No. I did not feel that acute pang of longing for holly hocks at the door, cornbread in the skillet, and the smell of bacon frying. I felt the cold of the Atlantic Ocean between me and home, that implacable distance. There is a way in which travel, particularly travel to places that are unknown or are known only by their reputation, is to move onto an elaborate board game whose rules are always changing. You the traveler are dice and pawn; it is your life that is up for grabs. You toss yourself into the squares, and to survive, to win your way through the board, just to stay even, you must become your own luck. You pack your own trouble. You take yourself along. You cannot expect to be happier in Paris than you are at home.

I had not read Hemingway since I was a college freshman, but a quarter-century later, some of his characters' lines return. I remember them. I even remember reading them, and where I sat to read. I remember especially that in The Sun Also Rises Jake says to Brett, as she starts to tell him about her nights of love with the bullfighter, "You'll lose it if you talk about it."

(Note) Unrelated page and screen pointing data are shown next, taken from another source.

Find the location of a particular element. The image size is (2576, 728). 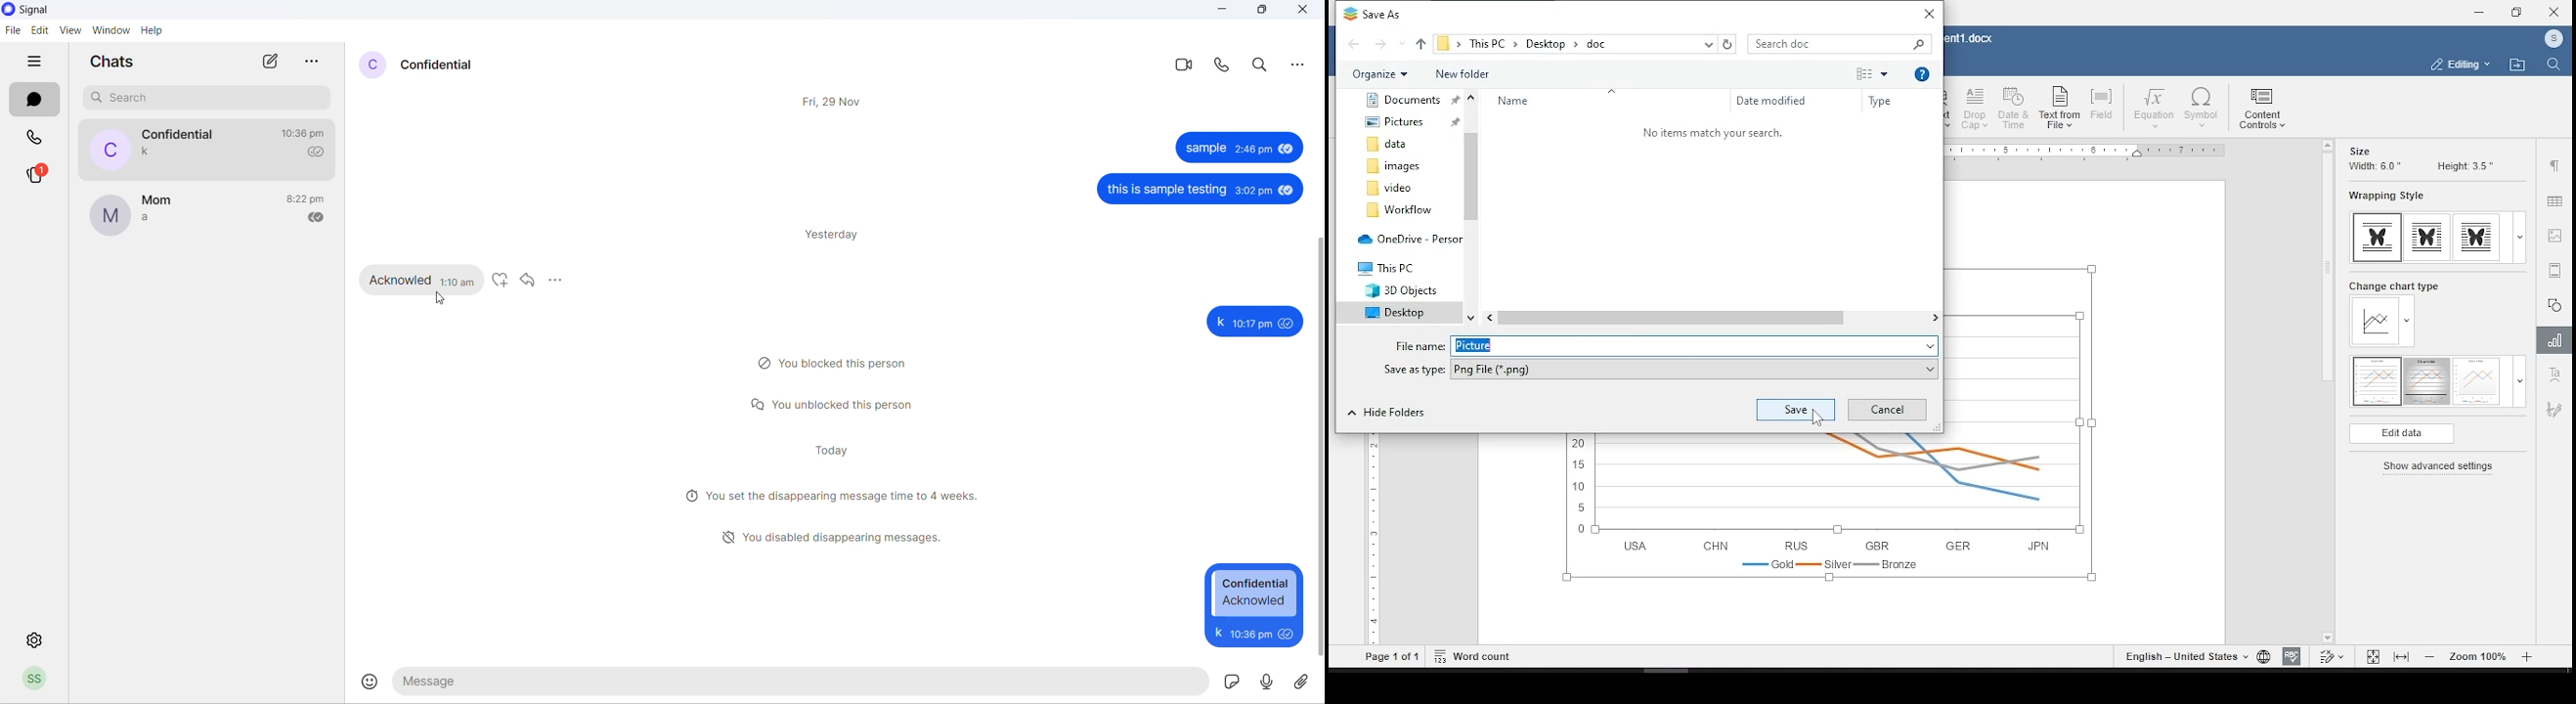

disappearing message notification is located at coordinates (834, 494).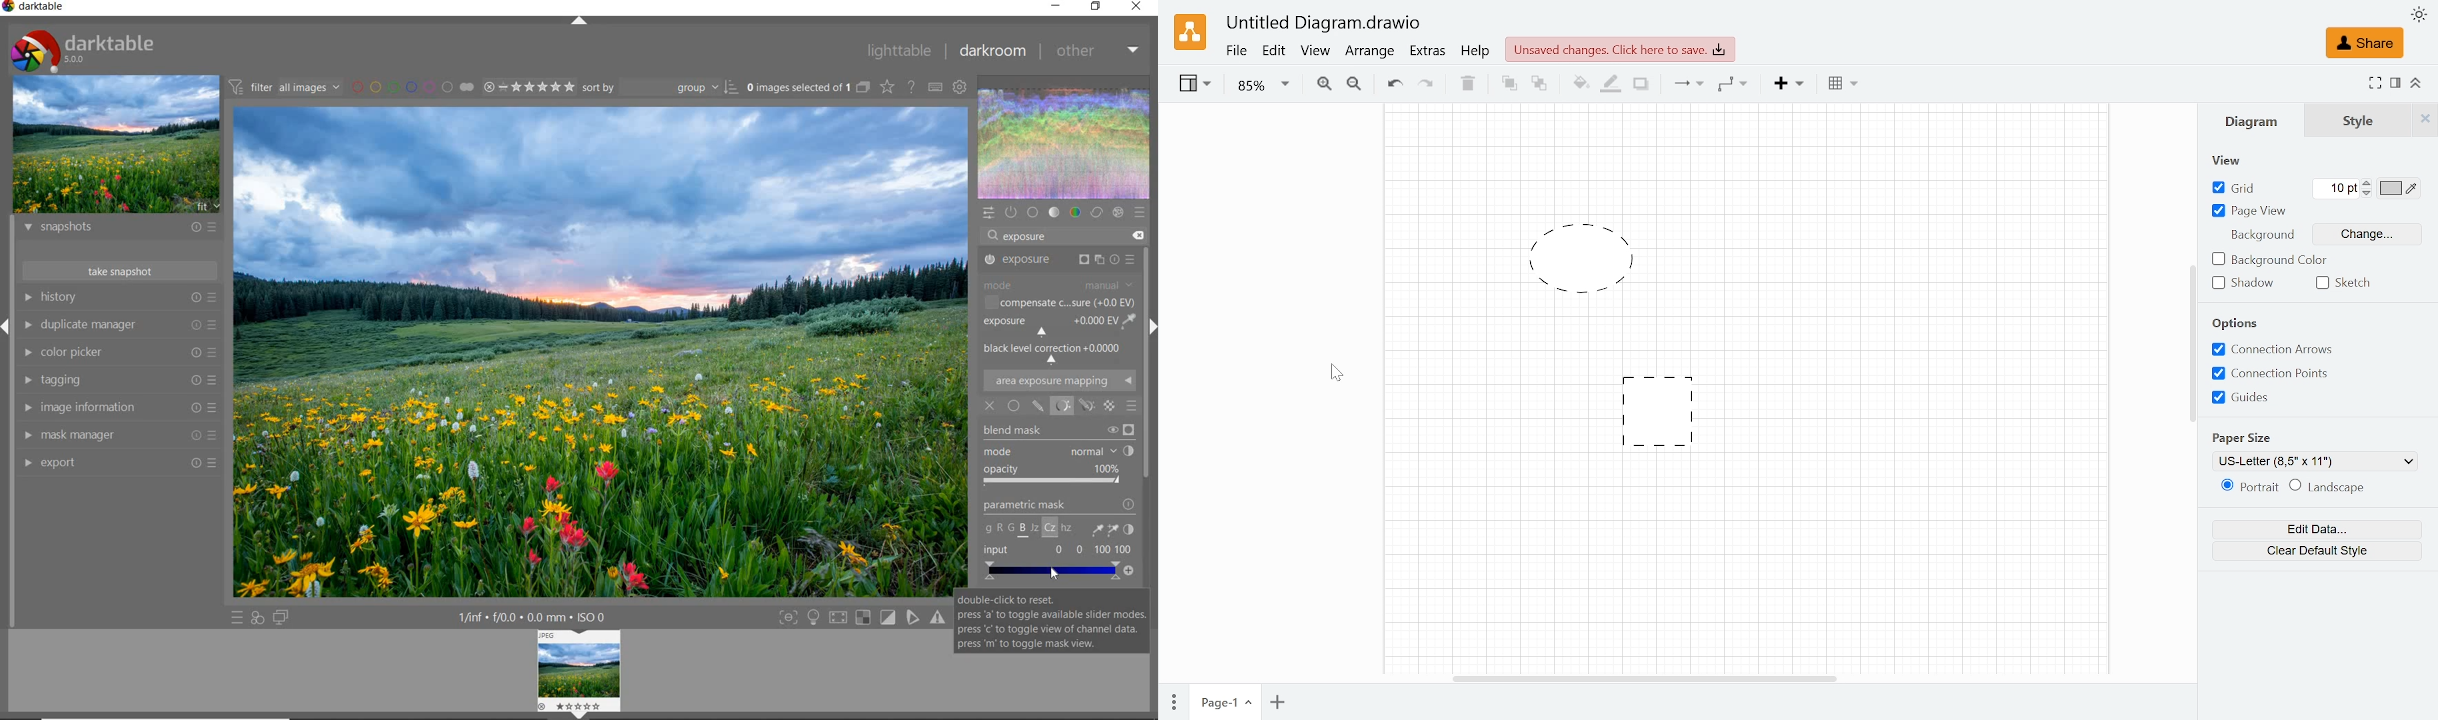 This screenshot has width=2464, height=728. What do you see at coordinates (1097, 213) in the screenshot?
I see `correct` at bounding box center [1097, 213].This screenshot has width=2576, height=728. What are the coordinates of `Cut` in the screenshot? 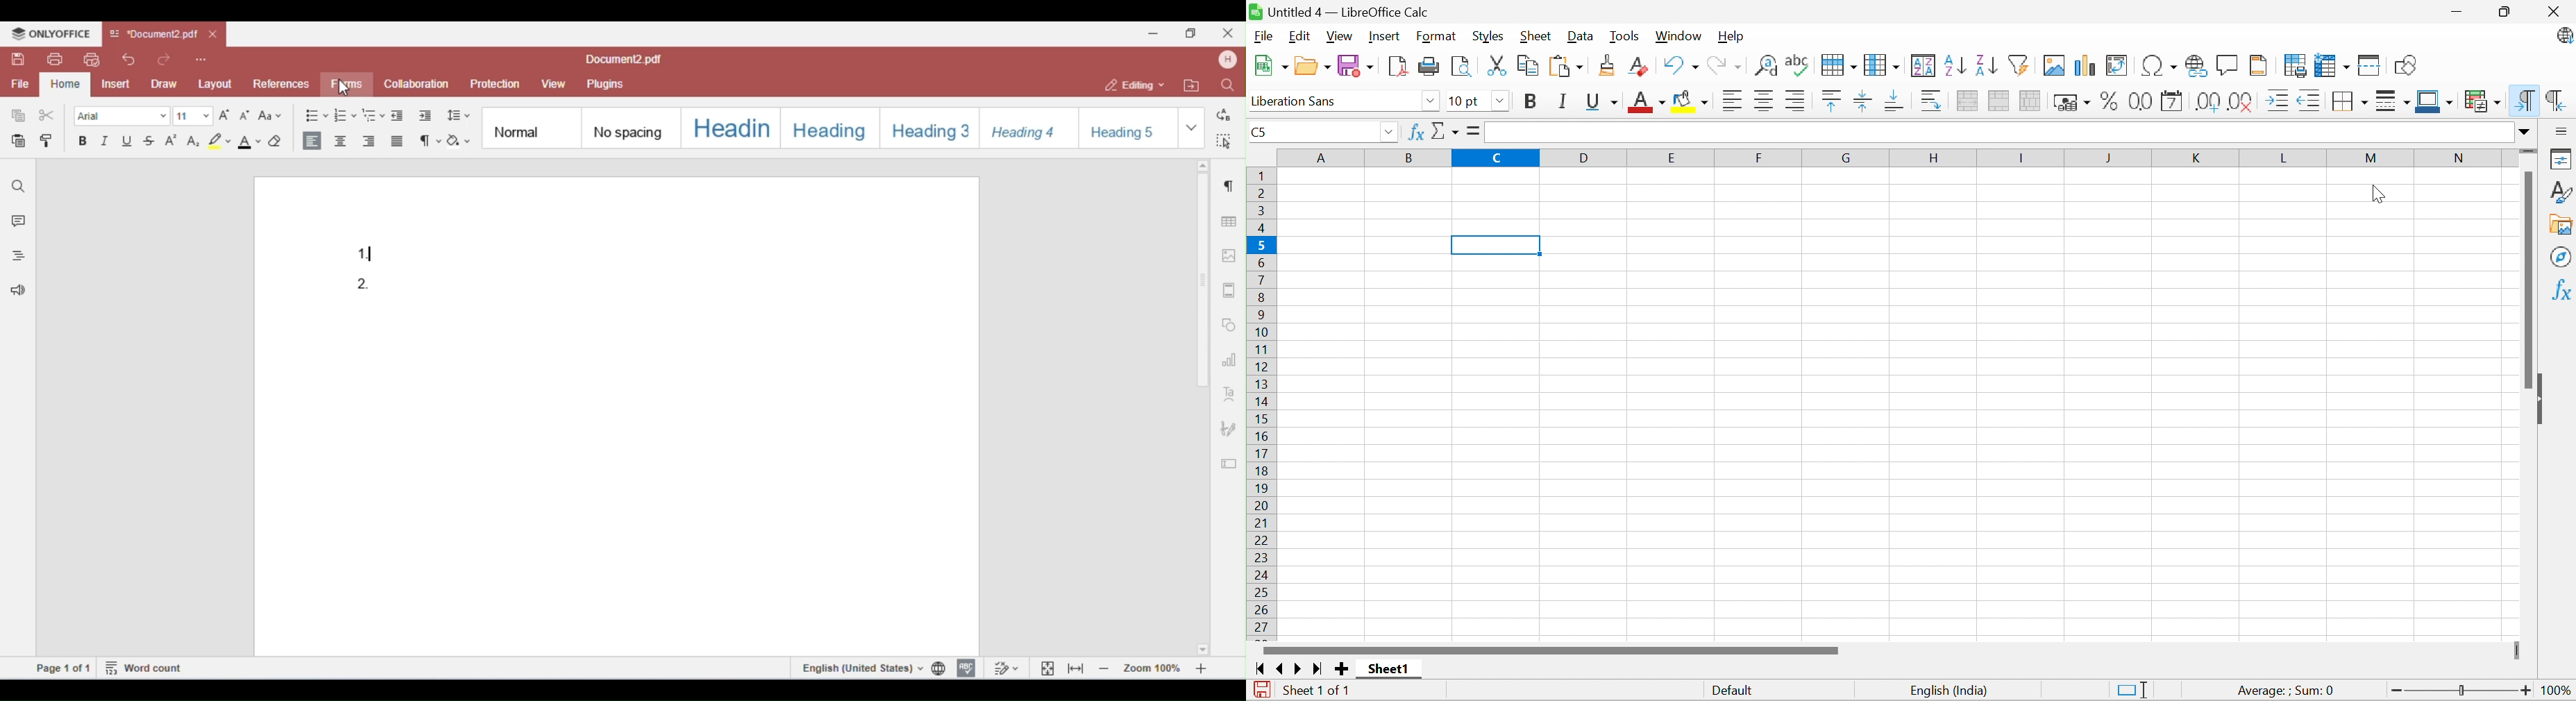 It's located at (1497, 66).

"I just talk around it," Brett responds.

The Sun Also Rises was written in Paris. its hero, Jake Barnes, has a war wound. It was the Spanish Civil War. The wound was to the groin. He cannot make love, but he is in love. He loves Lady Brett Ashley, a 34-year-old English beauty. In Paris, where Jake lives and works as a newspaper correspondent, he cannot forget Brett. In a taxi together, riding at night through all the rues I walk through, she tells him, "But darling, I have to see you."

Jake wants to forget her. He takes a vacation, goes to Spain to fish. The trout take his worms. The he goes to the bullfights in Pamplona. Brett and the man she has decided to marry are to join him. They do. Jake cannot forget her at Pamplona, not even when the bull and the bullfighter are one. She cannot forget Jake, although she gives forgetting a good try. She beds down with the 19-year-old bullfighter. The story ends in Madrid. Jake and Brett are back in a taxi again when she tells him, "We could have had such a damned good time together."

"Yes," he answers (ending the novel). "Isn't it pretty to think so?"

The next-to-last-day I am in Paris, I approach the newly laid sidewalk on the block just over from my hotel. It has been scraped clean and is still wet. I put my foot into it, and press. With a Popsicle stick I scratch the initials of my name.